The entries that follow need to be returned without any alteration.

## Exercise material
________________________________________

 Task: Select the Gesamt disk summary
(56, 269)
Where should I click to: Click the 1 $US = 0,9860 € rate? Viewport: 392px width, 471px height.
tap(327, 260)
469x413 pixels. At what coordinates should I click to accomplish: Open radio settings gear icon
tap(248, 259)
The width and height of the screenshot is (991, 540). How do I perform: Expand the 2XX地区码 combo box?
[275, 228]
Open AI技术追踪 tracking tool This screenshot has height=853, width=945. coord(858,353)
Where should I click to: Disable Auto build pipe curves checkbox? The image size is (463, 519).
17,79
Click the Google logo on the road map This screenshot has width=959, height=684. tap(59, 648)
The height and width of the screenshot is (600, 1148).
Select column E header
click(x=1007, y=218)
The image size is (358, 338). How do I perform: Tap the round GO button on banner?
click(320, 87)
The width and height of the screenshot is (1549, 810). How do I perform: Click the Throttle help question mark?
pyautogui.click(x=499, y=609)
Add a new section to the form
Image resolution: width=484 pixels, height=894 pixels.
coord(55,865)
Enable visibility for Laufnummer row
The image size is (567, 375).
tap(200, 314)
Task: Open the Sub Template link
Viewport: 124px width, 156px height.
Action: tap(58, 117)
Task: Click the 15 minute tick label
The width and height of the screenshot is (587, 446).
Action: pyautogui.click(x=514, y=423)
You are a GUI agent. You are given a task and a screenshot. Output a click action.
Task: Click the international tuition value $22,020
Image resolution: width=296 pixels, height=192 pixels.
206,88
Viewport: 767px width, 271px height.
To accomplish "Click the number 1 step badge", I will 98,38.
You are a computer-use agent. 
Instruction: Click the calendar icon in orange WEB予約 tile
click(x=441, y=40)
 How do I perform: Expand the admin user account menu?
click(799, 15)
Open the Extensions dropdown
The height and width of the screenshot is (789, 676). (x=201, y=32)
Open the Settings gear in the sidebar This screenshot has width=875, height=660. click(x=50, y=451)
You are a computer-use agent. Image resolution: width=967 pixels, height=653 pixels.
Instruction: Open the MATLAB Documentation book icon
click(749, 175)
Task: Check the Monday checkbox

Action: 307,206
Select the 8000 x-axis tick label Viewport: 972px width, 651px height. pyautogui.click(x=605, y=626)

________________________________________

## Worked solution
 Task: Select the Gesamt disk summary
(56, 269)
Where should I click to: Click the 1 $US = 0,9860 € rate? Viewport: 392px width, 471px height.
tap(327, 260)
469x413 pixels. At what coordinates should I click to accomplish: Open radio settings gear icon
tap(248, 259)
The width and height of the screenshot is (991, 540). How do I perform: Expand the 2XX地区码 combo box?
[275, 228]
Open AI技术追踪 tracking tool This screenshot has height=853, width=945. coord(858,353)
Where should I click to: Disable Auto build pipe curves checkbox? The image size is (463, 519).
17,79
Click the Google logo on the road map This screenshot has width=959, height=684. tap(59, 648)
The height and width of the screenshot is (600, 1148).
Select column E header
click(x=1007, y=218)
The image size is (358, 338). How do I perform: Tap the round GO button on banner?
click(320, 87)
The width and height of the screenshot is (1549, 810). How do I perform: Click the Throttle help question mark?
pyautogui.click(x=499, y=609)
Add a new section to the form
Image resolution: width=484 pixels, height=894 pixels.
coord(55,865)
Enable visibility for Laufnummer row
The image size is (567, 375).
tap(200, 314)
Task: Open the Sub Template link
Viewport: 124px width, 156px height.
Action: tap(58, 117)
Task: Click the 15 minute tick label
The width and height of the screenshot is (587, 446).
Action: pyautogui.click(x=514, y=423)
You are a GUI agent. You are given a task and a screenshot. Output a click action.
Task: Click the international tuition value $22,020
Image resolution: width=296 pixels, height=192 pixels.
206,88
Viewport: 767px width, 271px height.
To accomplish "Click the number 1 step badge", I will 98,38.
You are a computer-use agent. 
Instruction: Click the calendar icon in orange WEB予約 tile
click(x=441, y=40)
 How do I perform: Expand the admin user account menu?
click(799, 15)
Open the Extensions dropdown
The height and width of the screenshot is (789, 676). (x=201, y=32)
Open the Settings gear in the sidebar This screenshot has width=875, height=660. click(x=50, y=451)
You are a computer-use agent. Image resolution: width=967 pixels, height=653 pixels.
Instruction: Open the MATLAB Documentation book icon
click(749, 175)
Task: Check the Monday checkbox

Action: 307,206
Select the 8000 x-axis tick label Viewport: 972px width, 651px height. pyautogui.click(x=605, y=626)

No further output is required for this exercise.